> TASK STATEMENT:
Please transcribe the data that follows exactly, from its first line through the line that contains "Follow the New Question breadcrumb link".

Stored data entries
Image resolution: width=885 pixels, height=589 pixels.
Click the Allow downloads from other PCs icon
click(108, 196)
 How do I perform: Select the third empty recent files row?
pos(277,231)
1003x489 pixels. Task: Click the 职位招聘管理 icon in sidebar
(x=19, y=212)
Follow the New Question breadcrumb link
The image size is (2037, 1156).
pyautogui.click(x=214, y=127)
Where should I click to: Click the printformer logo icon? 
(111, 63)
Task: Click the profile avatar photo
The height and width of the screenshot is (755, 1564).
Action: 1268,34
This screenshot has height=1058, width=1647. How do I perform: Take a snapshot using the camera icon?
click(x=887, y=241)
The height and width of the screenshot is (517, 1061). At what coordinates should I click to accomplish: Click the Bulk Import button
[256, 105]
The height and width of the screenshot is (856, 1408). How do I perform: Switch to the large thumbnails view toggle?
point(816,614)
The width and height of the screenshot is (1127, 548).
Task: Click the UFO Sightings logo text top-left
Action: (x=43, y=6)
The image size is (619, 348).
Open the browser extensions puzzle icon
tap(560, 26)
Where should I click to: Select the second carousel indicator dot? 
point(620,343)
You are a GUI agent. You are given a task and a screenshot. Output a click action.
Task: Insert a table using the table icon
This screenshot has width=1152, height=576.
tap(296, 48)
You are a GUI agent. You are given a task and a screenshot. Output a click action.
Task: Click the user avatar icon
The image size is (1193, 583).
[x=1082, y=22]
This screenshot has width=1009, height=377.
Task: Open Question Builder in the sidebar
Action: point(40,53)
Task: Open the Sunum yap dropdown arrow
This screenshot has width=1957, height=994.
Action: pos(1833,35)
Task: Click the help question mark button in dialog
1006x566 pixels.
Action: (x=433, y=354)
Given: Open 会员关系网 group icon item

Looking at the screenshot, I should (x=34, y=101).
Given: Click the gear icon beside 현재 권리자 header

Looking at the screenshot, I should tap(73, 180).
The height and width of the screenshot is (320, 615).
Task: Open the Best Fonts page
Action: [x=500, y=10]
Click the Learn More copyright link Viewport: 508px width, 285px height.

> EXERCISE RESULT:
Image resolution: width=885 pixels, height=589 pixels.
Click the Allow downloads from other PCs icon
click(108, 196)
 How do I perform: Select the third empty recent files row?
pos(277,231)
1003x489 pixels. Task: Click the 职位招聘管理 icon in sidebar
(x=19, y=212)
Follow the New Question breadcrumb link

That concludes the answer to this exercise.